My mum is British and my dad is half Korean and half Vietnamese. He was born in Korea but moved to England in ’94 where he met my mum. Soon they were engaged and I was on the way, and they decided to move to Korea to get married and raise our family there.
But my dad’s parents did not take to my mum, and when I was just 3 months old my mum left me in Korea with my dad and went back to England, thinking that she would give me a better life.
When I was 1 my dad married a full Korean woman who also had a daughter my age. Being so young I didn’t notice any differences between me and my stepsister until I started school and kids would ask me why I was so white and where I came from.
I didn’t get it because all I knew was Korea and my Korean family. Every time I asked my dad what was wrong with me he would change the subject. But one day me and my stepsister were playing dress-up and came across some photos of a very pale woman with a baby so I asked my parents about it and that’s when I found out.
After that I felt like an alien. I tried everything to fit in but the more I tried the more I felt like I had no identity. I didn’t know if I was white or Asian. I felt like an outsider even with my own family and I knew the only way I could find an identity was to meet my real mum.
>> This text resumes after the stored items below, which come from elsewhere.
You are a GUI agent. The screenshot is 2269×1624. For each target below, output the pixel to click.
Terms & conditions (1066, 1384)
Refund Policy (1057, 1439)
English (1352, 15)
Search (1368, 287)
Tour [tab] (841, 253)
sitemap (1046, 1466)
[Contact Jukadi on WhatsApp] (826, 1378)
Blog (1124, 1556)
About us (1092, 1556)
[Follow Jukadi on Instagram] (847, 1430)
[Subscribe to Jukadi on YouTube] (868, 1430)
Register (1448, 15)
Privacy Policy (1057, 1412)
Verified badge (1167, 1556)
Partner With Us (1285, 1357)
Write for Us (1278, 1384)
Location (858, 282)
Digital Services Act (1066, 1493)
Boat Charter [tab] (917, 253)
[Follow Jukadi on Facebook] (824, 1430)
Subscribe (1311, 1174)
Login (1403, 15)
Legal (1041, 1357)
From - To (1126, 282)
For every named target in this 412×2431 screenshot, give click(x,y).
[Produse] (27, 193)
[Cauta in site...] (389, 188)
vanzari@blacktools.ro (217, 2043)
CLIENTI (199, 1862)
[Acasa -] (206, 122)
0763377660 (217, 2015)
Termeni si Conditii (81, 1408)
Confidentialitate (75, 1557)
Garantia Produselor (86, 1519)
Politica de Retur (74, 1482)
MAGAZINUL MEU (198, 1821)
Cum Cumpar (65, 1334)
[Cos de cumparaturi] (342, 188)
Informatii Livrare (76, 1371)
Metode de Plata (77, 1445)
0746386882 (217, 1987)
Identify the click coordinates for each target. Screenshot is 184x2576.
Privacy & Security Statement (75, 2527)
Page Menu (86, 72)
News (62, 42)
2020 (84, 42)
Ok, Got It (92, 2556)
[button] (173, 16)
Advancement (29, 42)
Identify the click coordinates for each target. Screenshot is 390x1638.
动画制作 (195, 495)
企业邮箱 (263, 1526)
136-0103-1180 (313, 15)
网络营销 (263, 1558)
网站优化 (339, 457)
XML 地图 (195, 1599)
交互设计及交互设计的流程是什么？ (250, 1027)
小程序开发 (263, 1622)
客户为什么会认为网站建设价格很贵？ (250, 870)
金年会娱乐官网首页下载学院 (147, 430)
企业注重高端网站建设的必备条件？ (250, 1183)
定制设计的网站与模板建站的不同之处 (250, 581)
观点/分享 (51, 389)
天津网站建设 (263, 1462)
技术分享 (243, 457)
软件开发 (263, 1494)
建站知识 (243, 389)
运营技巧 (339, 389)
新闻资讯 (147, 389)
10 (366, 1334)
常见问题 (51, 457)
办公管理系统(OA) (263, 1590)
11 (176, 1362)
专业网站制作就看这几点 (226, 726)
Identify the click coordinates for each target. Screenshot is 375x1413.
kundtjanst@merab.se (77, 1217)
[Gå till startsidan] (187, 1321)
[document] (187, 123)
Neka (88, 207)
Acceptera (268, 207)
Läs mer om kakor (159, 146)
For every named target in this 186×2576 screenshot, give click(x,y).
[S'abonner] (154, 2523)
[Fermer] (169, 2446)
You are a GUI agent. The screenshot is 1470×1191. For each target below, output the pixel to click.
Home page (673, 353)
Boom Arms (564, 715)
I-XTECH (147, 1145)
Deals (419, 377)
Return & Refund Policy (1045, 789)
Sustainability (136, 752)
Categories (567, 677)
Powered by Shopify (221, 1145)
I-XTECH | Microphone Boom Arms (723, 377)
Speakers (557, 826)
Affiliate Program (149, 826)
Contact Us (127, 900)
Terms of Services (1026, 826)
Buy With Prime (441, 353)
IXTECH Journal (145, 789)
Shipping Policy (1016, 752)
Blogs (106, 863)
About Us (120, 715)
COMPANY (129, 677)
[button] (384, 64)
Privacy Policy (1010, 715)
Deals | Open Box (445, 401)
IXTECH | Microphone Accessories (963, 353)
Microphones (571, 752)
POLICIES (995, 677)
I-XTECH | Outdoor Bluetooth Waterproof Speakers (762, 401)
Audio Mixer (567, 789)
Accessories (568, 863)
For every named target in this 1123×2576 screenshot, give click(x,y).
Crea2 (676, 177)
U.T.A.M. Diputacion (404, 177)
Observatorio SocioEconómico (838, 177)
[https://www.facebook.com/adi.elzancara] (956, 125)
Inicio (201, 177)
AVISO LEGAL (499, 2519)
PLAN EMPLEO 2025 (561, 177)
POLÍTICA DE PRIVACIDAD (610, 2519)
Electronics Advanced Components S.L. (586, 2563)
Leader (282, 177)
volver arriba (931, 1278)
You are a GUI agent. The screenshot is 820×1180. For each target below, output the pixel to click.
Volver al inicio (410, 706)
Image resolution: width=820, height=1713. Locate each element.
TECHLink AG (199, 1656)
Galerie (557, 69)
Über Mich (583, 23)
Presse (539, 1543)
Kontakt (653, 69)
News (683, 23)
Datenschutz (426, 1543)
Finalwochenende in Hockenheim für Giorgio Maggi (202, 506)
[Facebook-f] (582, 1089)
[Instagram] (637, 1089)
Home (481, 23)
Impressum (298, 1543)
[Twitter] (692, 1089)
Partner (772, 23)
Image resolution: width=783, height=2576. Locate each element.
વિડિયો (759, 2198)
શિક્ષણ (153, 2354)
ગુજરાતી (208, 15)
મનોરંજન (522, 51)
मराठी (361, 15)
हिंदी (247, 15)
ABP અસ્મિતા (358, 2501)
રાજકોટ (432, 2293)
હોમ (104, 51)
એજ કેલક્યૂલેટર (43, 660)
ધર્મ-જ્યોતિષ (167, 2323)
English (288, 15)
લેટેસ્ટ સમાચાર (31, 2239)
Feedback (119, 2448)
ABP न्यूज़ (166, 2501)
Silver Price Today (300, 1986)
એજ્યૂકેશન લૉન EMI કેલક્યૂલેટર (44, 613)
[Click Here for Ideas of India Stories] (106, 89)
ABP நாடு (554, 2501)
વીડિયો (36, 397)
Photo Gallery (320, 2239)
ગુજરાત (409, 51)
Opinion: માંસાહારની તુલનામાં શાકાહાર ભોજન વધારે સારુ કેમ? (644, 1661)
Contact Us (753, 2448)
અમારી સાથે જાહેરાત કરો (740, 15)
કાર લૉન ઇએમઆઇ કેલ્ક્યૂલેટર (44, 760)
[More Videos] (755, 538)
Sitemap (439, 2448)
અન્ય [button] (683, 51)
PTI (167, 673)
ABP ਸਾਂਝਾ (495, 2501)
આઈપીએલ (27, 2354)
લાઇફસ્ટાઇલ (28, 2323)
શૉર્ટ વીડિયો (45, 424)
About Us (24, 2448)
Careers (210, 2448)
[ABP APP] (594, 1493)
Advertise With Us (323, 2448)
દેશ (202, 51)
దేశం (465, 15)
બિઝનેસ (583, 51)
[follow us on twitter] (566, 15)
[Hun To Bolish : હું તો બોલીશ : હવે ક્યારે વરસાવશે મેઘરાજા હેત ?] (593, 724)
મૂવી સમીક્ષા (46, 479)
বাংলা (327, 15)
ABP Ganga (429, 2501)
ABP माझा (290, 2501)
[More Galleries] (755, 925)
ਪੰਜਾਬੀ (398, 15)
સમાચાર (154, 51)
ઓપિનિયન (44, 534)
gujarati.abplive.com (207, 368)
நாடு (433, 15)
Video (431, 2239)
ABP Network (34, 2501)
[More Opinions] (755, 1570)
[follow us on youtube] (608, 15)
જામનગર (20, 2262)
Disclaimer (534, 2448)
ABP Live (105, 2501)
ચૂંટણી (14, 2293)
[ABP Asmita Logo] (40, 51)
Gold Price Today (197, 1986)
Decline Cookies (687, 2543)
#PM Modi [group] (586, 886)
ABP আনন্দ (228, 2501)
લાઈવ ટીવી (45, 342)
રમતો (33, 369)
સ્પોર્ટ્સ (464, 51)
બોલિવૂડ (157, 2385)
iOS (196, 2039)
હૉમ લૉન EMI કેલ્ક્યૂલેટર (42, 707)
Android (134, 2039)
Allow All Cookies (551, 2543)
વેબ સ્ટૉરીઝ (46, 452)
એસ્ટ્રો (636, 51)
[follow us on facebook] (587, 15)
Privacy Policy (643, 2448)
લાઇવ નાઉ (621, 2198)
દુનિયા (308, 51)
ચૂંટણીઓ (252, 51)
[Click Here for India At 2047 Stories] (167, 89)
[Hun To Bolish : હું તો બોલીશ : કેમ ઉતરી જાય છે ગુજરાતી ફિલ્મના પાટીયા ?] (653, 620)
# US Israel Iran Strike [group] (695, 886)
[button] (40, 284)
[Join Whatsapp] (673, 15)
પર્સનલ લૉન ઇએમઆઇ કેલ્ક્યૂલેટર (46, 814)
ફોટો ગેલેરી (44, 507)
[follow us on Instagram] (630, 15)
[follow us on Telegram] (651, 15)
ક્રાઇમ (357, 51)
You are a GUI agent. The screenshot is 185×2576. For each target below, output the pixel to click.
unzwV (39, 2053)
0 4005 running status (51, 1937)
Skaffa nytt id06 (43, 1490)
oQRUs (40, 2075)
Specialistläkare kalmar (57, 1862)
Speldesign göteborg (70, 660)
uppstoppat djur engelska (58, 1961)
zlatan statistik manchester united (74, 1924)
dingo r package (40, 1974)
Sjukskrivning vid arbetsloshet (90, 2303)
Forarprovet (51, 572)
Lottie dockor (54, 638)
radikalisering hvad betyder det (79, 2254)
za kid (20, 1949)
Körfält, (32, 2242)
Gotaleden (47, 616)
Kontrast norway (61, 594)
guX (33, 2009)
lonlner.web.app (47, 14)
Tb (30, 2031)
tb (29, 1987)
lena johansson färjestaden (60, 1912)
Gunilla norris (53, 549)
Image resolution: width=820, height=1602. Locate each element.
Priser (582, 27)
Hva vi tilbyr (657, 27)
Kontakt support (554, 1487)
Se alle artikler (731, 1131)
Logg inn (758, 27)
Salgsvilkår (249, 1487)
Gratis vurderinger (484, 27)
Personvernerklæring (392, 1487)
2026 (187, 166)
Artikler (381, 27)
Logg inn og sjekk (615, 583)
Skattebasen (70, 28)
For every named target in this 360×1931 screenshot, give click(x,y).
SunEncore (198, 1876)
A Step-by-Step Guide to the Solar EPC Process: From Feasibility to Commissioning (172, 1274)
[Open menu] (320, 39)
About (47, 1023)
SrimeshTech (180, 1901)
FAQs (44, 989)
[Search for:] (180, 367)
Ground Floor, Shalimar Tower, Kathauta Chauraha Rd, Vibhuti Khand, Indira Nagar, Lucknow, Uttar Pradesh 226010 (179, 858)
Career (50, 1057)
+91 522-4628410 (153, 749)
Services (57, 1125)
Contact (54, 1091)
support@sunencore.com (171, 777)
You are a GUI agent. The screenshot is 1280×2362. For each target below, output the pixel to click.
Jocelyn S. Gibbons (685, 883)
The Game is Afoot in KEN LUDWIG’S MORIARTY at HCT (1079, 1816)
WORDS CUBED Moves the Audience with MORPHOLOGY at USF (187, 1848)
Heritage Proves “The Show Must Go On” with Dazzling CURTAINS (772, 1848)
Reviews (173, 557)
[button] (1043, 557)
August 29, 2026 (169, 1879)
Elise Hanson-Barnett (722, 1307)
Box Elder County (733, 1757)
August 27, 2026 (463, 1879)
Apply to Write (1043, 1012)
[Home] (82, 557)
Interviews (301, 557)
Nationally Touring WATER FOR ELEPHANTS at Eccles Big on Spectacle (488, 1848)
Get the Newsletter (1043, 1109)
I met my mum on my 9th birthday and 2 years later moved to England to live with her. I finally felt like I had found my identity as British and even though now at 17 I have finally started to embrace my Korean and Vietnamese roots, I feel happier just to call myself English. I go back every year to see my dad and Korean family and every year I feel a bit more welcomed.
Nice story! I can definitely see Korean, Vietnamese, and British physical traits in your picture. I find that people with multiracial identities are the most exotic and most beautiful. Be happy. How is life with your mum? What was her reaction when she met you?
wow! I really like your story! Its so interesting how you cope with such a situation, i.e. knowing about your mother in England and not knowing about it before. Anyway, thanks for sharing your story :D
I really liked your story! I hope people can connect to this and appreciate being themselves. Embracing your heritage is always important I think.
I have several friends who have grown up with similar stories, where they feel like they don’t fit in with a particular side of the family (sometimes both sides) or when – even worse, one side of the family hates the other (I have a friend who told me her mothers’ brothers and uncles all beat up her dad one night when she was a toddler and out with her mum – just because he was white)
I’m not saying I understand what it is like to be from multiple backgrounds, but I have seen people very close me to struggling with attitudes from other people, and it really is such a shame that people like yourself have felt this way.
It just shouldn’t be the case, pure and simple.
I’m glad you feel comfortable and mostly happy now – great to hear :) I love this about Britain, that – more than any other country I’ve visited, my country has such a huge diversity of cultures, and I think it gives us an opportunity to learn, share, and love the fact that not everybody is the same – having visited countries like Poland, where everybody is the same, it just, isn’t as interesting somehow!
I can agree with goodywinks!I come from Poland,where indeed there isn’t as much diversity, that’s why I went to the UK where I met many people from different backgrounds!
Because of that I could learn that we are the citizens of one race,we just have different cultures and ethnicities. If anything,blame the customs,not the physical looks!
I’m glad that in the end you could grow up in England,it probably gave you more clear look over your heritage…
I am now married to a japanese man, and in the future we would like to have a family.So far no one opposed us, our families are just happy that we found the ‘right’ person. We had some frictions before regarding different cultures but we try to talk about it as much as we can.It helps that we both lived in the UK and Australia before ,we can relate somewhere
Reading all the fascinating stories on hapavoice.com ,just as yours ,will help me address my children in the future and understand their worries.Thank you for sharing your story!
It’s a very touching story…
I can’t imagine what decisions your parents had to make…
Hopefully we live in much more tolerant society now so I hope you will never have to worry about things like ethnicity or cultural differences anymore!